■ VORLIEGENDER AUSZUG:
# Device-View nicht vorhanden



## stimzuk (11. Okt 2014)

Ich bin neu mit Eclipse und habe bereits ein Frag: Ich verwende Eclipse Kepler unter Win7 mit Android SDK Tools 23.0.5. 
Im unteren Bereich von Eclipse habe ich die Registerkarten "Problems/Javadoc/Declaration/Console/Fortschritt" aber keine "DeviceView". Dort sollte ich doch das über USB angeschlossene Android HTC Handy finden. Der USB Treiber scheint installiert zu sein den das Handy ist im GeräteManager von Win7 zu finden. Aber wo ist die DeviceView von Eclipse? Kann mir jemend helfen? Vielen Dank.


----------



## dzim (12. Okt 2014)

■ GESTELLTE AUFGABE:
Nimm bitte den Forumsthread über die fehlende Device-View in Eclipse oben dort wieder auf, wo er aufhört.

■ BEREITGESTELLTE DATEN:
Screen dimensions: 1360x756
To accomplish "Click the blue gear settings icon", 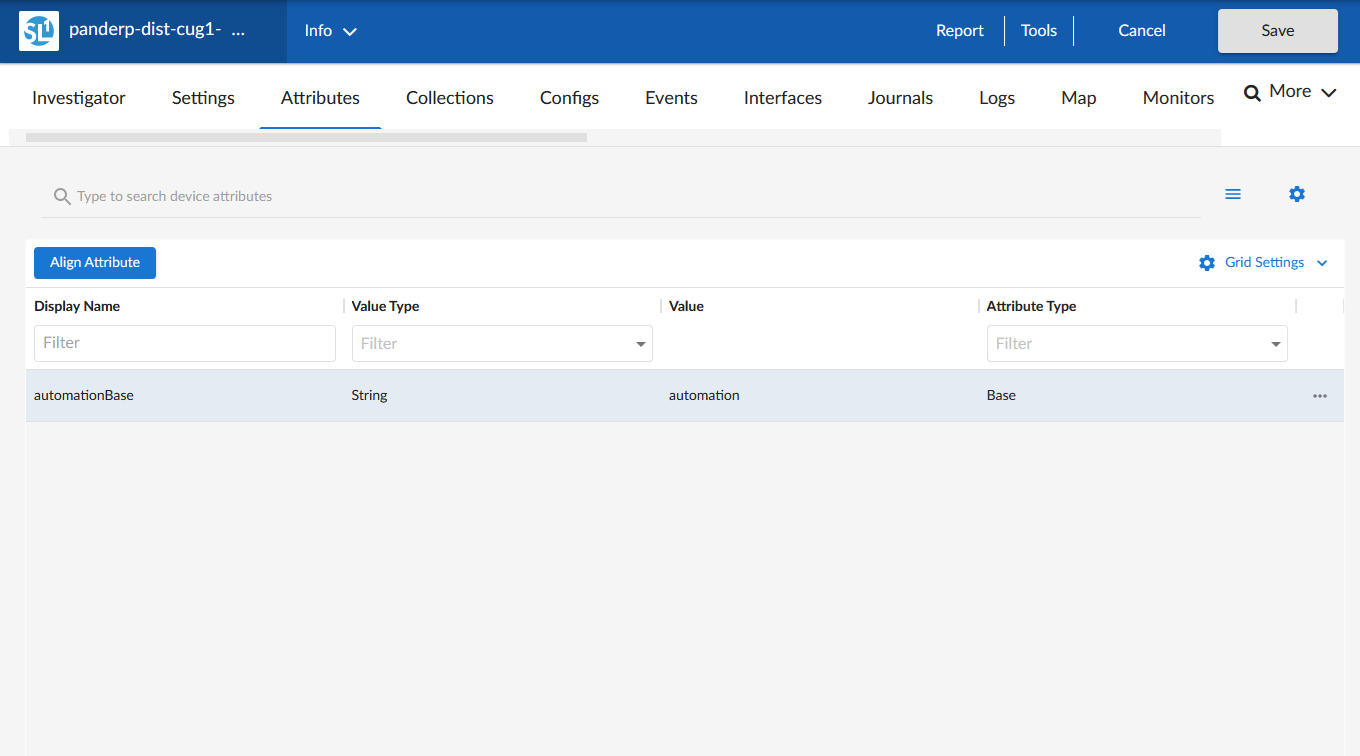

■ ERGEBNIS DAZU:
Man kann die "Perspektiven" von Eclipse anpassen, bis die Schwarte kracht. Wenn ich eine Neuinstallation von Eclipse mache (inkl. Android-SDK), füge ich als erstes immer die Views via Menü "Windows > Show Views" (öffnet Dialog, entsprechede Views auswählen...) hinzu.


----------



## stimzuk (12. Okt 2014)

Hallo und Danke für die Antwort. In der Zwischenzeit habe ich Eclipse Luna installiert in der Hoffnung die Device-View zu finden, aber auch nicht.
Ich habe auch das deutsche Sprachpaket repository: 404 File not found installiert. Weiters sind installiert sind Android SDK Tools 23.0.5., Android SDK Platform Tools 20 und Android SDK Build Tools 20. 
Aber unter "Fenster > Sicht anzeigen" bekomme ich nichts zum Auswählen (leeres Fenster). ? Habe ich was falsch gemacht oder was vergessen


----------



## stimzuk (12. Okt 2014)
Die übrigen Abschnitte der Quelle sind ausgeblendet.